Work to be completed:
Go through the records, and copy each line in which the string "computer" is present.

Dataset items

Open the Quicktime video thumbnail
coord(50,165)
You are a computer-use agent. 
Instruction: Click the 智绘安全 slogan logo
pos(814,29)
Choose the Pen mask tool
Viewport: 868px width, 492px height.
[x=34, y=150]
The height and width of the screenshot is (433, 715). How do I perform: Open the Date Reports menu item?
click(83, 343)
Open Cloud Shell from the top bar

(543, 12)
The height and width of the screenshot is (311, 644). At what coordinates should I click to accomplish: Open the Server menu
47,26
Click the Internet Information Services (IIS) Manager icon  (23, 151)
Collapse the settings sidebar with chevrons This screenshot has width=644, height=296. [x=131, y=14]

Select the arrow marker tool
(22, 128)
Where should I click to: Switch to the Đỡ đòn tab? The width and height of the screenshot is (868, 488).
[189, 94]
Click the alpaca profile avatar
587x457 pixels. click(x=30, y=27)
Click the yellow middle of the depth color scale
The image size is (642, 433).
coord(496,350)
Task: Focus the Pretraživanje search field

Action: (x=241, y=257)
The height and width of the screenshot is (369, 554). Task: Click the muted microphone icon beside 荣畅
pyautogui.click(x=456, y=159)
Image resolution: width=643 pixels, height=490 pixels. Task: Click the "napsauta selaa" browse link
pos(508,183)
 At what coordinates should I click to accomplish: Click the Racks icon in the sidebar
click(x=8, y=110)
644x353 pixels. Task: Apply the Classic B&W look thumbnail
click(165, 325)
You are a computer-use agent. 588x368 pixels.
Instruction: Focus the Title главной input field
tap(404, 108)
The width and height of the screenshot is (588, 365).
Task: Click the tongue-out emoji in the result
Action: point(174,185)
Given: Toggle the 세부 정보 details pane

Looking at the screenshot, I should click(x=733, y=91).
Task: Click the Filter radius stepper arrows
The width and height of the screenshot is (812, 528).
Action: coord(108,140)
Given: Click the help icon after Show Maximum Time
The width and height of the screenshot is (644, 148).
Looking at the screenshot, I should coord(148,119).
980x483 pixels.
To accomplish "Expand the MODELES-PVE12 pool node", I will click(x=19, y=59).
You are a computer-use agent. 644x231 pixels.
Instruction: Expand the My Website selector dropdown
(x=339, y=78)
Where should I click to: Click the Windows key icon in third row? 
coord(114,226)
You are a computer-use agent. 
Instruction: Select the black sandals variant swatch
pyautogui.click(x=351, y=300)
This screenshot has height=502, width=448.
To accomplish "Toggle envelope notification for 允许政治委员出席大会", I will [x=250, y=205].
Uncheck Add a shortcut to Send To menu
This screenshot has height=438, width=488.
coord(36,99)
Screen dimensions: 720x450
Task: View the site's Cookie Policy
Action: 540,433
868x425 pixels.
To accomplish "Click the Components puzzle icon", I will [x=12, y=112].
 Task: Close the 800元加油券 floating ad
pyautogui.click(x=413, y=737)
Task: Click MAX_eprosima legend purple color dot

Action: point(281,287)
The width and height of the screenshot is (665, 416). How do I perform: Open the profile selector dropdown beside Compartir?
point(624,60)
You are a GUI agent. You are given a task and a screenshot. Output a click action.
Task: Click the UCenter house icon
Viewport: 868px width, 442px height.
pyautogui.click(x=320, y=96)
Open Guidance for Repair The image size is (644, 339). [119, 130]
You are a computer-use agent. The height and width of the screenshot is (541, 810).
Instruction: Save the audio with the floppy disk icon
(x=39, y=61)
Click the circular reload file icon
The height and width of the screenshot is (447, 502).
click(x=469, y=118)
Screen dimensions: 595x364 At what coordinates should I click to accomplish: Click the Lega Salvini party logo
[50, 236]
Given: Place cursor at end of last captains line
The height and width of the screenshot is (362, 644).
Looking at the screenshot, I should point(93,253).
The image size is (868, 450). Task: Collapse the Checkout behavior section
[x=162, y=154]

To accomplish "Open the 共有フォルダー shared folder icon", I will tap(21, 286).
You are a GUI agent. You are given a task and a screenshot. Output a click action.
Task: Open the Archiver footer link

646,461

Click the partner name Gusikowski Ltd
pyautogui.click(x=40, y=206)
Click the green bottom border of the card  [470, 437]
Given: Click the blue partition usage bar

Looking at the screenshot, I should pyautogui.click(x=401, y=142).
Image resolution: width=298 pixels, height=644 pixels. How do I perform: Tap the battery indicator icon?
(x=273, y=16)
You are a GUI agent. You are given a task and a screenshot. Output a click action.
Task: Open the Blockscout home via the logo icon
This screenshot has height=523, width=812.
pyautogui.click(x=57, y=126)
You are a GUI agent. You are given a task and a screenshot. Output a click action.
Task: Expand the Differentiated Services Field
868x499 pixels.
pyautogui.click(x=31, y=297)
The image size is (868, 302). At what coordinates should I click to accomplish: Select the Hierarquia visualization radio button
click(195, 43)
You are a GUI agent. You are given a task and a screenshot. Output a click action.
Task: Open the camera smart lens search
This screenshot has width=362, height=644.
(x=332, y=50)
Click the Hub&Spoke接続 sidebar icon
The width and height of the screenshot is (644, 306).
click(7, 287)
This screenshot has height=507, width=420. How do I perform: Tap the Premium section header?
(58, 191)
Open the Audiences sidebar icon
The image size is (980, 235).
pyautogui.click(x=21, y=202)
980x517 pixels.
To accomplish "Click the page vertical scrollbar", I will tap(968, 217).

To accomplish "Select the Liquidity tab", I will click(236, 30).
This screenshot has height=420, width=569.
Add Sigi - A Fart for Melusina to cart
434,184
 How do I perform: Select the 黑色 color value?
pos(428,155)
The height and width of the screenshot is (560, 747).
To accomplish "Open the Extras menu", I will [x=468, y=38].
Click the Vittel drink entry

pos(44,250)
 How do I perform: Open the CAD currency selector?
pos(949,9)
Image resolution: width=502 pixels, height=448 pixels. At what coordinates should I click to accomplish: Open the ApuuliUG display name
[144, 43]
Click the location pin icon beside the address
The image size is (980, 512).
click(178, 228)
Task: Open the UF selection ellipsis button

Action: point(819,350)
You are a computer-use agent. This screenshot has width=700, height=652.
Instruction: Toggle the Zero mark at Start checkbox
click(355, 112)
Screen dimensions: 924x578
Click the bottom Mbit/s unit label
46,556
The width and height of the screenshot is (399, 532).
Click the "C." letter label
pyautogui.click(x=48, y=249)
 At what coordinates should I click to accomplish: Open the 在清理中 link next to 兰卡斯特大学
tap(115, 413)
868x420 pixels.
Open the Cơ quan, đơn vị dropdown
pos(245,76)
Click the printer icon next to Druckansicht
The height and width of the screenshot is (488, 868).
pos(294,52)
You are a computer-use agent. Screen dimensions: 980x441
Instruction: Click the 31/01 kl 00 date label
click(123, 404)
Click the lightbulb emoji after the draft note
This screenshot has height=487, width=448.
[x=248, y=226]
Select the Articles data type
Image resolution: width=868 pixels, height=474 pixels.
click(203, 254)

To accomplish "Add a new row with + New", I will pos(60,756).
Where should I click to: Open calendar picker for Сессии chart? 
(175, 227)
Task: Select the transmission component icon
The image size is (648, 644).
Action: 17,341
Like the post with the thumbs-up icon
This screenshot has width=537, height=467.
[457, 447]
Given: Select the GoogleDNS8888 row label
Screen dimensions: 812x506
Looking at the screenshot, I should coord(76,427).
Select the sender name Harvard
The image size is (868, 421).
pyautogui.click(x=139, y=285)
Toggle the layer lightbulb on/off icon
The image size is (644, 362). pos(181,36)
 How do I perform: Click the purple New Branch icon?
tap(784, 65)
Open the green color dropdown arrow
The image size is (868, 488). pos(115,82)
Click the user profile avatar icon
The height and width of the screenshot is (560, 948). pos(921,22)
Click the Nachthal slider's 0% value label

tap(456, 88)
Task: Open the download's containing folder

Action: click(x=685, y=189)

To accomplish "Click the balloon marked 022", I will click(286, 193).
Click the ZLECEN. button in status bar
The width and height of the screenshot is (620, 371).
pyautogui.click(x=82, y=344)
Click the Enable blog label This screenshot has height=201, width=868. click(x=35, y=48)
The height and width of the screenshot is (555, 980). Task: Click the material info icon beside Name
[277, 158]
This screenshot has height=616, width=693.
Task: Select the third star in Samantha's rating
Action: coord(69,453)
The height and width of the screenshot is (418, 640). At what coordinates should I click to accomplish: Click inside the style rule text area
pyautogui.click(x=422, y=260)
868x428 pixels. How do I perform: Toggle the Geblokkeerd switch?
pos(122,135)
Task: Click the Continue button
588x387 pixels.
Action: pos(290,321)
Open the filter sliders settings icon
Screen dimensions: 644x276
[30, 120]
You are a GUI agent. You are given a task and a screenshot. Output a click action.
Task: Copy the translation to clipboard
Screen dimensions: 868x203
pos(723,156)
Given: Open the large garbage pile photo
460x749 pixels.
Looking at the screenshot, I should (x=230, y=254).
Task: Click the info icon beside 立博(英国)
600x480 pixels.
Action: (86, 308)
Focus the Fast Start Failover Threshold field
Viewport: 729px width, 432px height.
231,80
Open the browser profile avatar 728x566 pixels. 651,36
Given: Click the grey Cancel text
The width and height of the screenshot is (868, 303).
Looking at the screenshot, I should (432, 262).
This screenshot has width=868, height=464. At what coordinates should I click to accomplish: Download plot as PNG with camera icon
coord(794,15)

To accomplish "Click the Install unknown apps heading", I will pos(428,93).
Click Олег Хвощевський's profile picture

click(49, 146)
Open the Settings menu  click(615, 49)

Expected answer:
You are a computer-use agent. 
You are a computer-use agent. 588x368 pixels.
You are a computer-use agent. 644x231 pixels.
You are a computer-use agent. 
You are a computer-use agent. The height and width of the screenshot is (541, 810).
You are a computer-use agent. This screenshot has width=700, height=652.
You are a computer-use agent. Screen dimensions: 980x441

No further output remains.